Ayrıca akşamcılar bu durumdan müşteki olmakla birlikte müftehir de oldular bence. Çünkü halkın sağlığının korunması için bir yerden işe başlamak gerekiyordu. Buna öncülük etmek şerefi de akşamcılara nasip oldu. Artık sırada hava kirliliğinin önlenmesi, GDO’lu besinlerle mücadele, yeşil alanların korunması, “helâl” olduğu tescilli olmakla birlikte sağlıklı olup olmadığı konusu üzerinde durulmayan gıdaların denetimi, trafik kazalarının önlenmesi için ciddi önlemlerin alınması gibi konular olsa gerek.
Akşamcılar rencidegî olmalılar. Çünkü içkiden alınan ÖTV’nin artmasının hemen ardından ve sanki akşamcılara nispet yapar gibi “vergi affı” gündeme geldi. Ciddi akşamcılar bunu da sineye çekti ama biraz teklifsiz olanlar “Herkese şapur şupur da bize Yarabbi şükür mü?” demişlerdir herhalde. “Haftada 1 büyük rakı hesabıyla diyelim, yılda 52 şişe rakı tüketen bir akşamcı için hiç olmazsa 2 şişelik bir vergi indirimi yapılamaz mıydı?” diye gönlünden geçirenler de olmuştur.
Akşamcılar duyarlı ve duygulu insanlardır; bu yüzden de rencidegî ya da rencide olmaya eğilimli, uygun ya da açık insanlardır. İçkicilerin ya da akşamcıların büyük çoğunluğu ise düzgün ve usturuplu içenlerden oluşur. Akşamcıları sağlığını bozacak biçimde ölçüsüz ve gelişi güzel içer sananlar ancak içki içmenin âdabını bilmeyenler ve içki sofrasının sohbetini hiç tatmamış olanlardır. Bu yüzden de içkiye yapılan ÖTV zammının halkın sağlığını korumakla ilgili olduğuna hiçbir akşamcıyı inandıramazsınız.

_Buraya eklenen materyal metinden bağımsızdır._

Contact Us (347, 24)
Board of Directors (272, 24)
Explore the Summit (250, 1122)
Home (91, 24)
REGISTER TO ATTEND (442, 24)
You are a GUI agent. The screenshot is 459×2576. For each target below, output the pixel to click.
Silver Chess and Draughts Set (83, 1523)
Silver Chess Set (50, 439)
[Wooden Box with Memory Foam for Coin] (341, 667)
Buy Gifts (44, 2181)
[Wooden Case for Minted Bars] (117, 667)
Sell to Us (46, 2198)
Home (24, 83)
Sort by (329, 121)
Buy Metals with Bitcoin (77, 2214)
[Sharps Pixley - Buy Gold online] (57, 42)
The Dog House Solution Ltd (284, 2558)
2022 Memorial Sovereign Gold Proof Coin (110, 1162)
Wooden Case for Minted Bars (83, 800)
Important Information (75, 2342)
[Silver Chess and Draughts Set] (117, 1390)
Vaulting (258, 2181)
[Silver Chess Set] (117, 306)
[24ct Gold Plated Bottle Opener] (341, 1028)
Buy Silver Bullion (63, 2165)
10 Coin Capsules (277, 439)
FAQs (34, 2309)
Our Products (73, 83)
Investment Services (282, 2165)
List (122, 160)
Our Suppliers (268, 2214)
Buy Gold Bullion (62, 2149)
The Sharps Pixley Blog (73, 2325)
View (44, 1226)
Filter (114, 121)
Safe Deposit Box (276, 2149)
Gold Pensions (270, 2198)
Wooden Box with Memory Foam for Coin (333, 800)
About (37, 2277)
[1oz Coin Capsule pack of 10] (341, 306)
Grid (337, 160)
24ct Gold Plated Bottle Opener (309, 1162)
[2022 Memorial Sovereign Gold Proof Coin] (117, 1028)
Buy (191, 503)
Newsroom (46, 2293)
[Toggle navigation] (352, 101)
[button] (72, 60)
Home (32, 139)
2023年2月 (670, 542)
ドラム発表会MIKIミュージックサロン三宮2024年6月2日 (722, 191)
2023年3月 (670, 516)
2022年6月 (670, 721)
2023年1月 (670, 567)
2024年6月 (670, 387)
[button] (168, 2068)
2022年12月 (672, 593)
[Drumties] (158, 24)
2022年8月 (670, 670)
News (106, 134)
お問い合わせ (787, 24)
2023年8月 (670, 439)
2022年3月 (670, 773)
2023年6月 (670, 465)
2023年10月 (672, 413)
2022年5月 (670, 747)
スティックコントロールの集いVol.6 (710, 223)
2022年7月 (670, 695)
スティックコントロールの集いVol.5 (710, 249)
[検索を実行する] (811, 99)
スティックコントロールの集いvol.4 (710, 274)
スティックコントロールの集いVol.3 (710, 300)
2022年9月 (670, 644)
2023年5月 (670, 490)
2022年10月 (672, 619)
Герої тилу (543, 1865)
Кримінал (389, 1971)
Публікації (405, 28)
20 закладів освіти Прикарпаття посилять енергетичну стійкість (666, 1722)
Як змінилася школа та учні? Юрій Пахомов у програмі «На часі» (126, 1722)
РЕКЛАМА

“Rencidegî” ya da “rencide” sözcüğüne gelince; bu sözcüklerin anlamdaşlarını ya da yakın anlamlılarını şöyle sıralayabiliriz: gücenen, gücenmiş; incinen, incinmiş; kırılan, kırılmış, kırılgan; küsen, küsmüş, küskün. Bu konuda en ilginç örnek bestekâr Rahmi Bey’in (1864-1924) bir Kürdîlîhicazkâr şarkısının ilk iki dizesindedir: “Sana ey cânımın cânı efendim / Kırıldım, küstüm, incindim, gücendim”…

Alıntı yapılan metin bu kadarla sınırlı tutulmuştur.